DOCUMENT EXCERPT -
------------
A bombshell was dropped in the opening day of testimony Tuesday in the trial of Cook County Attorney Tim Scannell – he will take the stand and testify in his own defense to address the two felony criminal sexual conduct charges filed against him.
The Duluth News Tribune reports that a jury of 10 men and four women (including two alternates) was selected Monday to decide Scannell's fate. Seven of his family members, including his wife and two sons, were in the courtroom Monday. The trial was moved 110 miles from Grand Marais, where the alleged incident occurred, to a Duluth courtroom.
The charges against Scannell, 48, arise over a physical and romantic relationship he admitted that he had with a 17-year-old girl. Their relationship came to light when the girl's family filed a restraining order in December 2012.
Described as a family friend, coach and mentor to the teen, Scannell had known her for several years, given her guitar lessons and helped her with college plans.
------------
WRITTEN INSTRUCTION A - In the entries, put the lines from the one containing "Given: Open Reading view from status bar" through the one containing "Looking at the" into a Markdown table with the columns Row and Line. Number each row, skip blank lines, and leave out the pictures.

STORED DATA -
------------
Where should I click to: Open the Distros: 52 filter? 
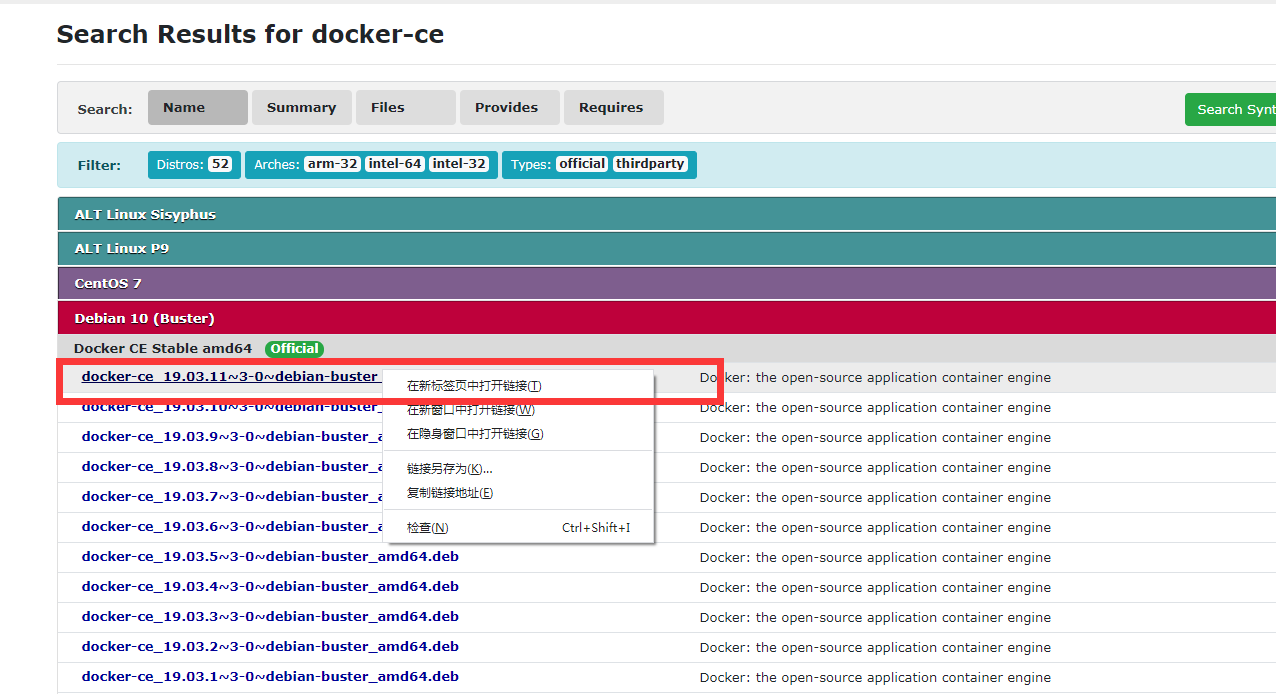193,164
------------
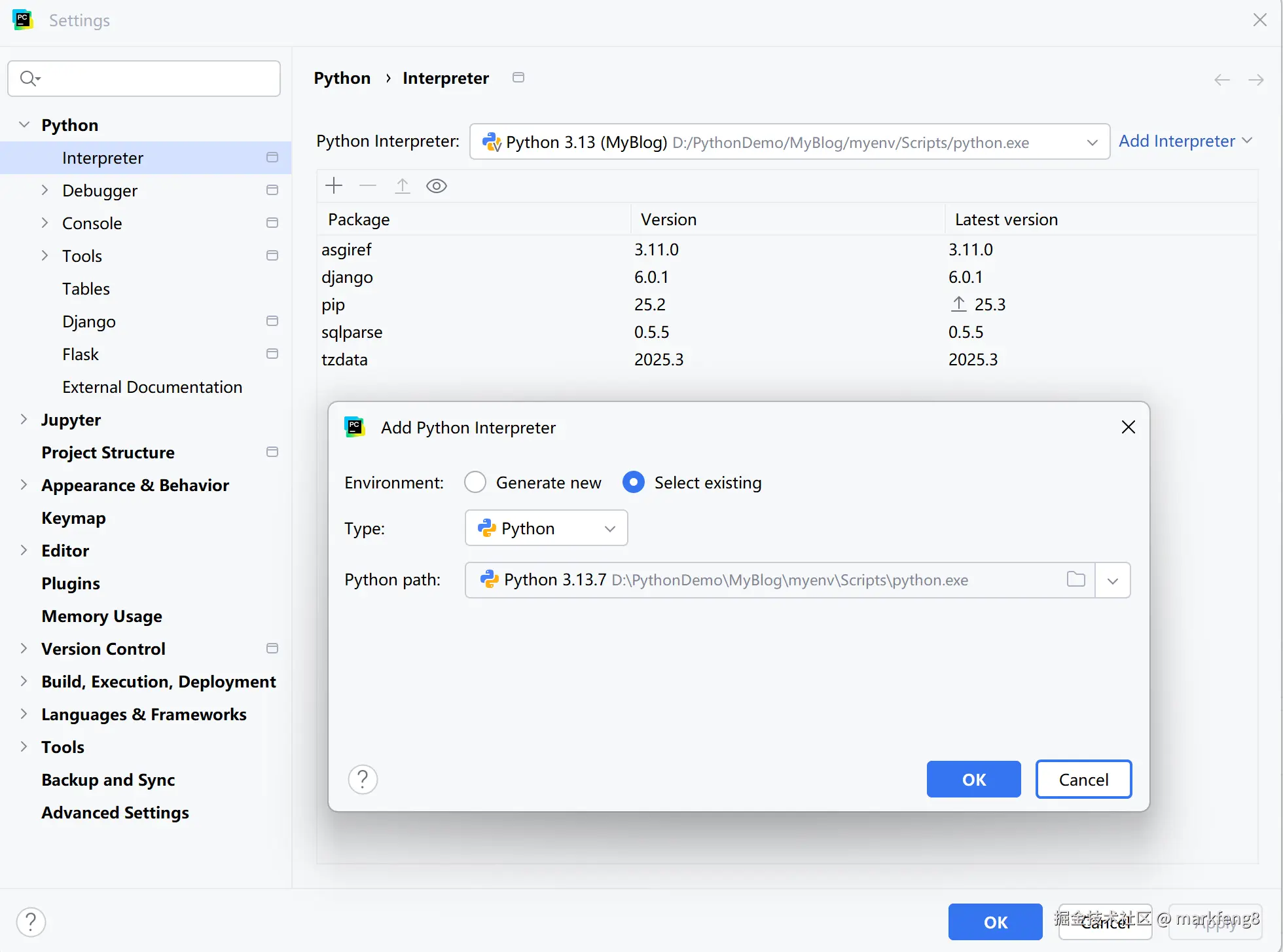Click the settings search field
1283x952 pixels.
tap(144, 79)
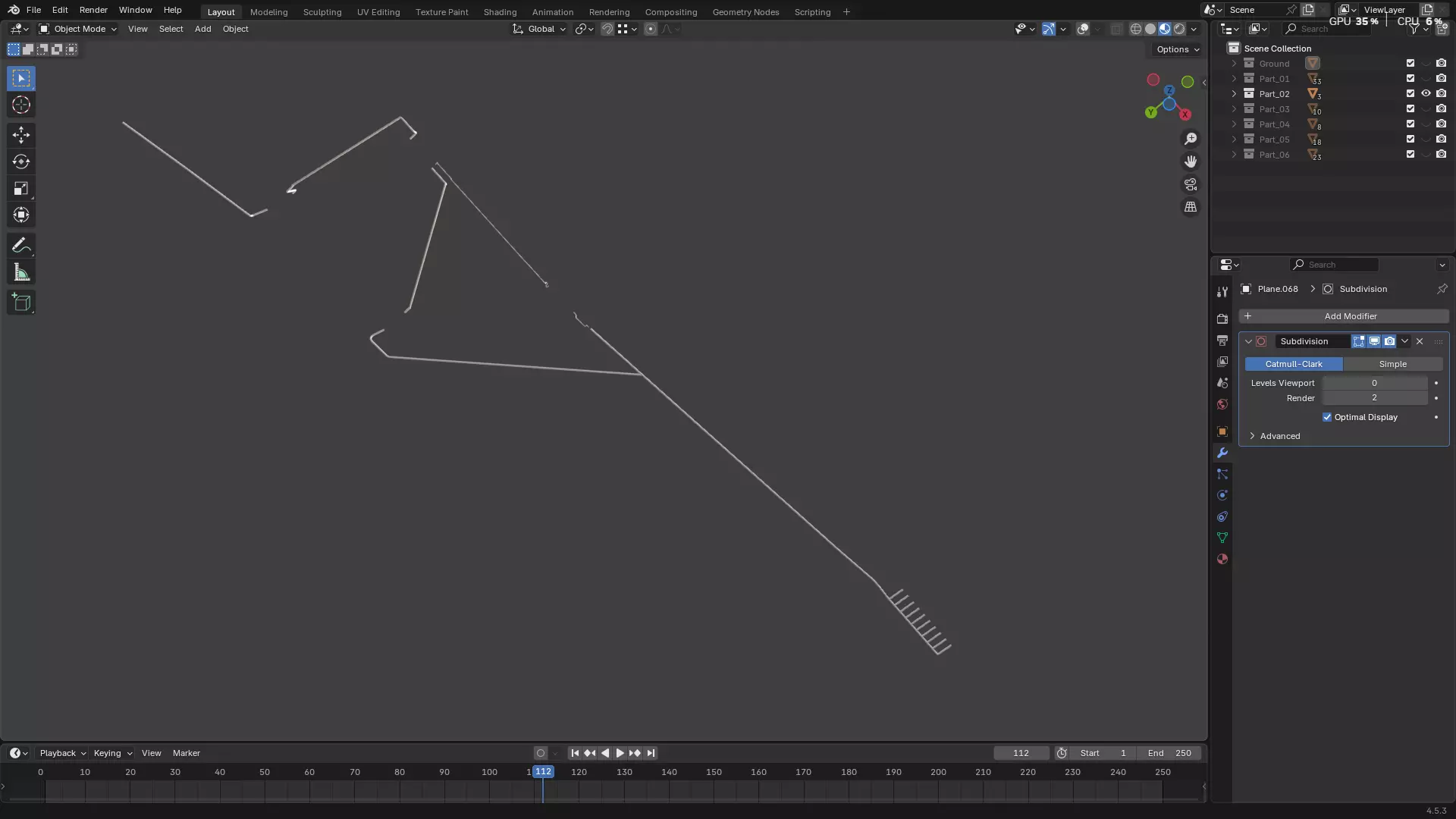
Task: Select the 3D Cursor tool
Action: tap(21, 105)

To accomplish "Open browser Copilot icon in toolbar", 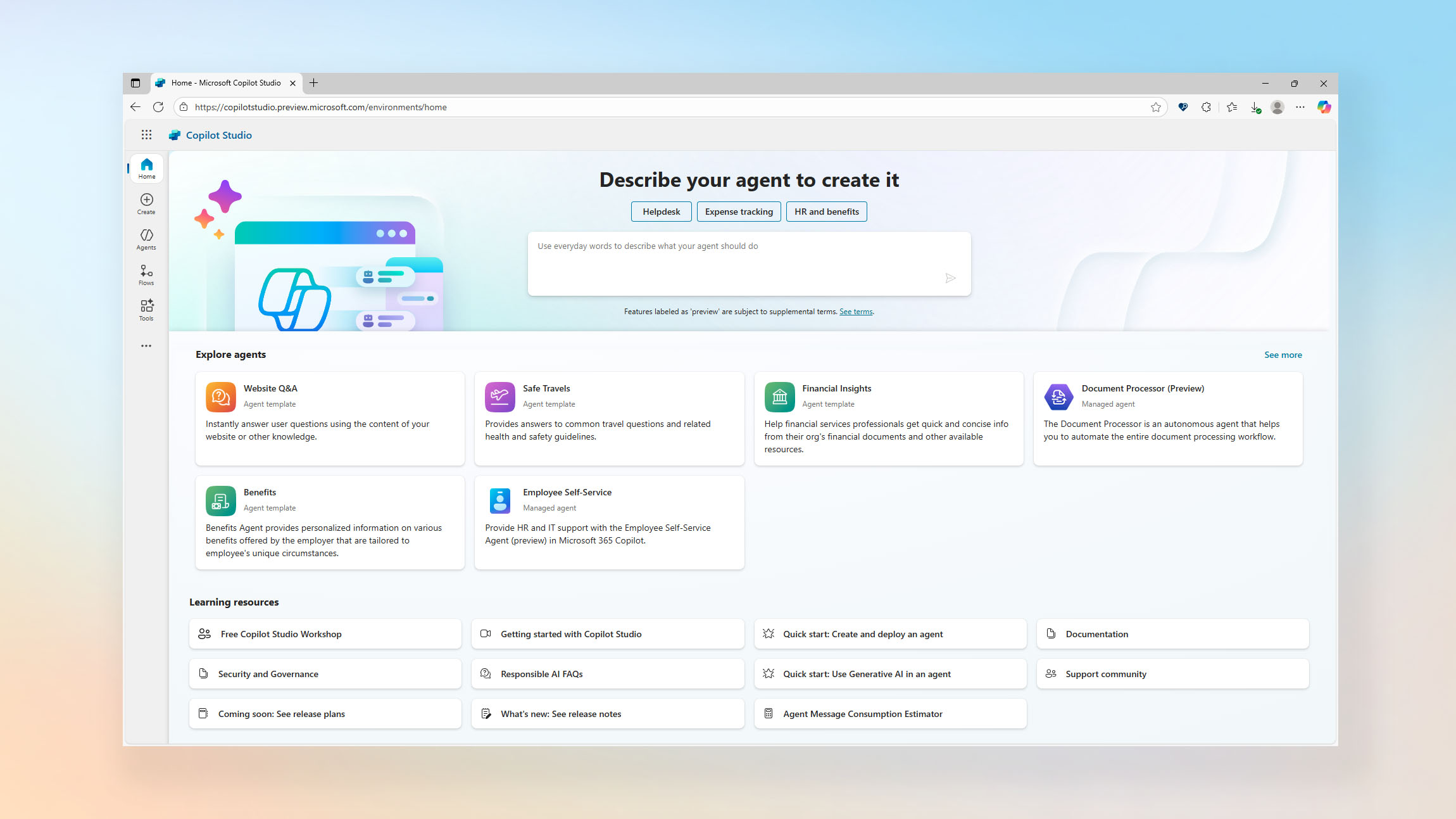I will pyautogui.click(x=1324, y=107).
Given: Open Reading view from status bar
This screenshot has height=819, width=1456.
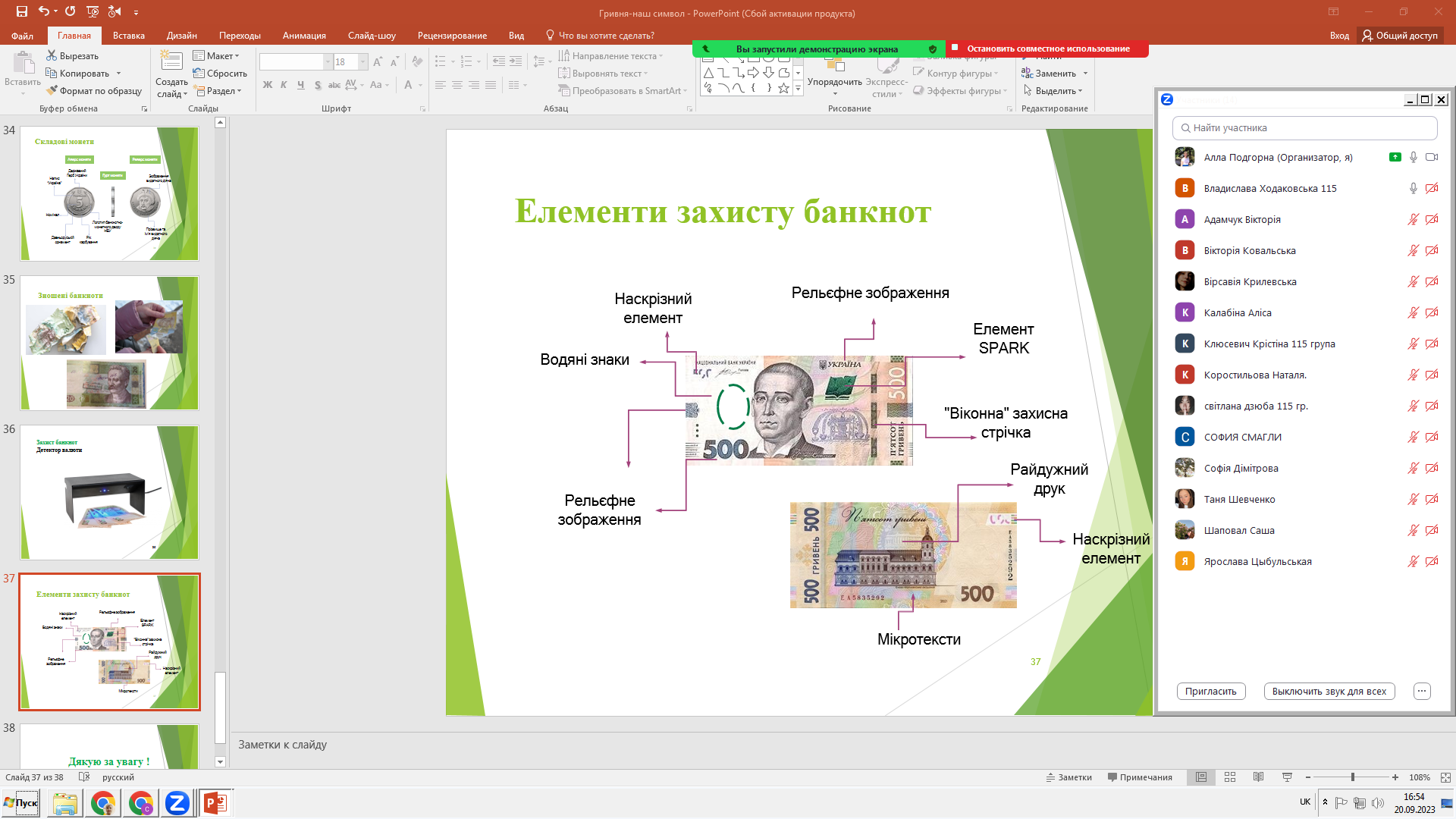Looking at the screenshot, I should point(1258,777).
------------
WRITTEN INSTRUCTION B - The news article about Tim Scannell's trial describes his relationship to the teen with several roles. List every one of those roles.

FINAL ANSWER A -
| Row | Line |
|---|---|
| 1 | Given: Open Reading view from status bar |
| 2 | This screenshot has height=819, width=1456. |
| 3 | Looking at the screenshot, I should point(1258,777). |

FINAL ANSWER B -
- Family friend
- Coach
- Mentor